Binderies often could not rebind books that had binder tape permanently attached so Demco produced the tape with a water-soluble adhesive which could be dampened and removed. That adhesive, however is fairly low-strength and tends to come loose in time with normal use so it is recommended that a strong polyvinyl acetate adhesive such as Norbond or Neutral Bond be applied over the original adhesive to provide a permanent repair. I am not aware of any negative interaction between the water-soluble and the polyvinyl acetate adhesives.
John
Hello John Ison, have a couple old books that I’d like to repair. They were my 83 year old mothers books. One is “Beyond Rope and Fence” the other is “Little Women” they’re cloth bound books. The Beyond Rope and Fence is missing the tube and the spine are missing there is a thin piece of material that the book title and author. the contents are all there but are weakly staying together but cracked in places, and the first and last page are detached. I have both covers but some of the material has come detached from the cardboard.

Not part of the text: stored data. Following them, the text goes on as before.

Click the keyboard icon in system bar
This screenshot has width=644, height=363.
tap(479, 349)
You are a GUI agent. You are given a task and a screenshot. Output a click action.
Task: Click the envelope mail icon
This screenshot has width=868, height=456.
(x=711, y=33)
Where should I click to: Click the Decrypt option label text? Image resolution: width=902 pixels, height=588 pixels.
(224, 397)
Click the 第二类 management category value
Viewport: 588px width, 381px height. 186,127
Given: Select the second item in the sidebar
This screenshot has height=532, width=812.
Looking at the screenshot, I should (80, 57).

Little Women is in better shape but the cover is missing. the tube and spine seem fine the back cover is attached but only with some threads. The contents are also all there and attached but are cracking and you can see the cheese cloth through some of the pages. They are quite sentimental to me. I would like to repair the books and make them usable again.
Thank You. I’ve been reading and watching videos but I’m not sure how I should go about the procedure.
Sherry Nay
Hello John Ison, have a couple old books that I’d like to repair. They were my 83 year old mothers books. One is “Beyond Rope and Fence” the other is “Little Women” they’re cloth bound books. The Beyond Rope and Fence is missing the tube and the spine are missing there is a thin piece of material that the book title and author. the contents are all there but are weakly staying together but cracked in places, and the first and last page are detached. I have both covers but some of the material has come detached from the cardboard.

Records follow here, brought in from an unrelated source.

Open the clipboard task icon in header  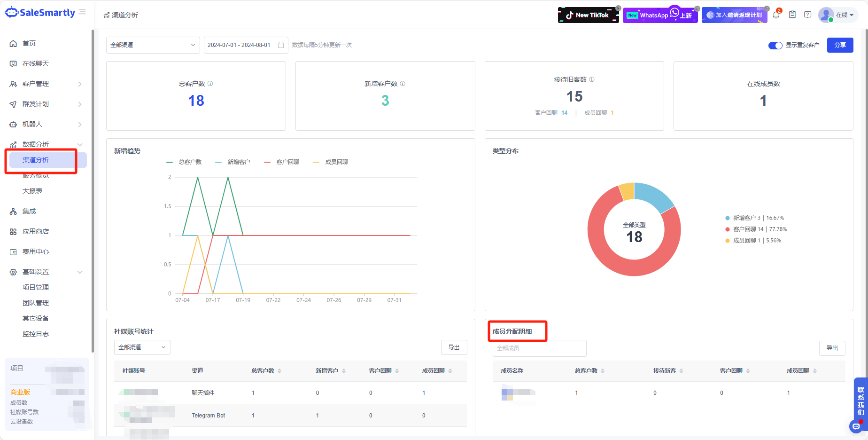[x=792, y=15]
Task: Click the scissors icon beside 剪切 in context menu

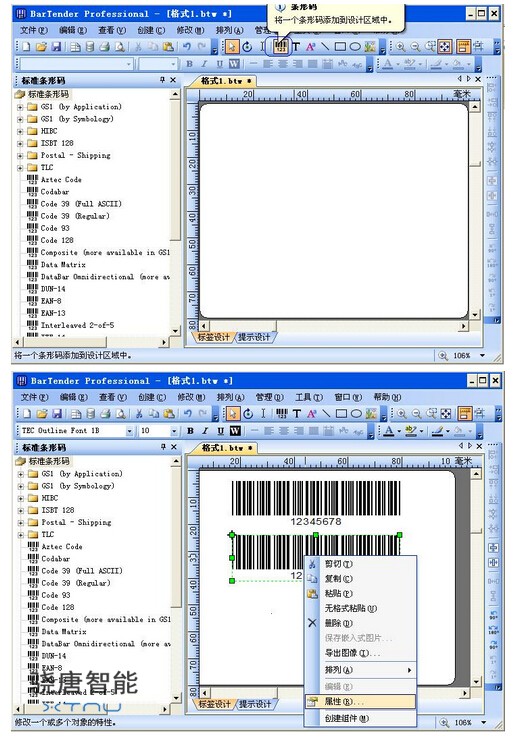Action: click(312, 564)
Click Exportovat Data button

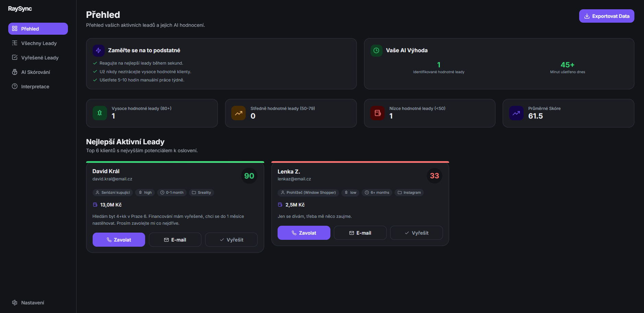click(x=606, y=16)
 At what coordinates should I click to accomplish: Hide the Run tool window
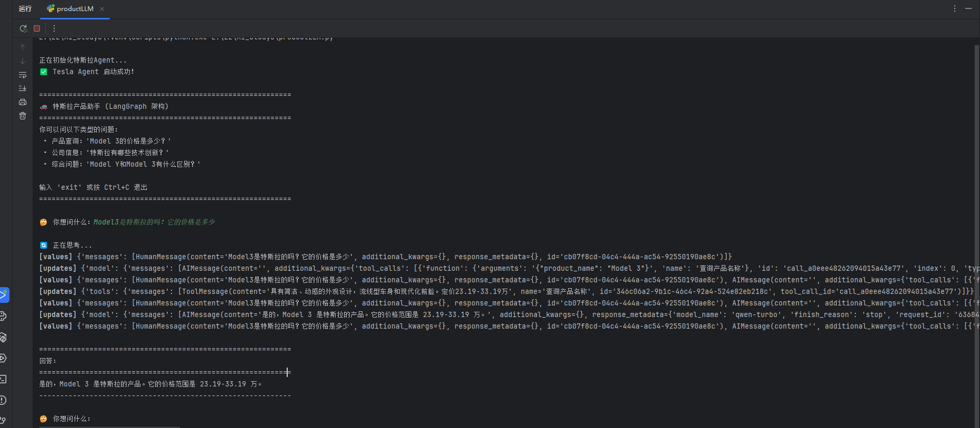click(x=968, y=8)
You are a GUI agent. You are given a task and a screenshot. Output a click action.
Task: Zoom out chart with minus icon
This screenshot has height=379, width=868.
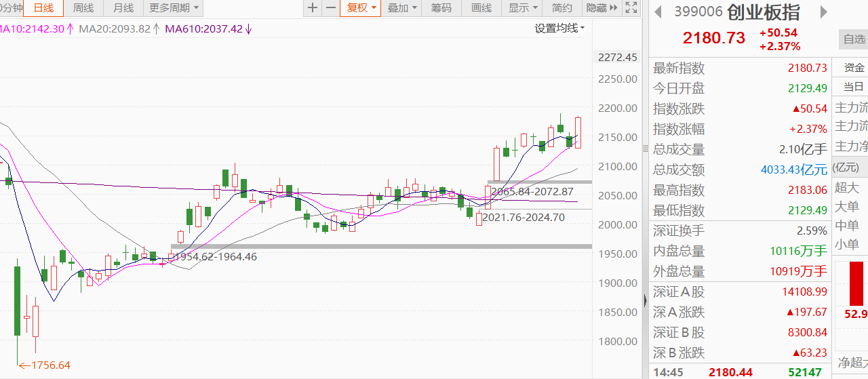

Little Women is in better shape but the cover is missing. the tube and spine seem fine the back cover is attached but only with some threads. The contents are also all there and attached but are cracking and you can see the cheese cloth through some of the pages. They are quite sentimental to me. I would like to repair the books and make them usable again.
Thank You. I’ve been reading and watching videos but I’m not sure how I should go about the procedure.
Sherry Nay
Sherry,
My opinion is that neither book is repairable. The photo you included shows the damage you listed but also yellowing of the title page which indicates the presence of acid in the paper so the deterioration will continue. Your best option is to wrap each book in cloth with cloth strips for ties to keep them together. Don’t use rubber bands as they can damage the books further. Place the wrapped books where they won’t be damaged and, should you wish to read them again, unwrap them and handle carefully.

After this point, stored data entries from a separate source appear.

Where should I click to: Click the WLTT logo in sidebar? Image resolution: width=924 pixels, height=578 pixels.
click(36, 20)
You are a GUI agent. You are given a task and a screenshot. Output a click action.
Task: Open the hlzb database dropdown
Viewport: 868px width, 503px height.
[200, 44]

I’m sorry I don’t have better options for you but they truly are being slowly destroyed by the acid.
John
I agree with your suggestion to wrap the books to keep all the parts together, either as a temporary measure prior to conservation, or permanently, in which case the owner might like to consider buying some archival boxes to store the books in. The alkaline reserve in an archival box will help to buffer the acids in the books somewhat, and the boxes will keep out dust and pests while also allowing the books to be moved around without direct handling (and potentially more damage).
I respectfully disagree about repairability: a book conservator could definitely save those books. However, the labour involved would be considerable, with a price to match.
I have a cookbook with a missing spine and one hinge almost completely off only the front cover.
Which do I attempt to repair first or does it matter.
Linn,
There isn’t a good chance that you will be able to restore this book on your own. I suggest that you look for a used copy in better condition.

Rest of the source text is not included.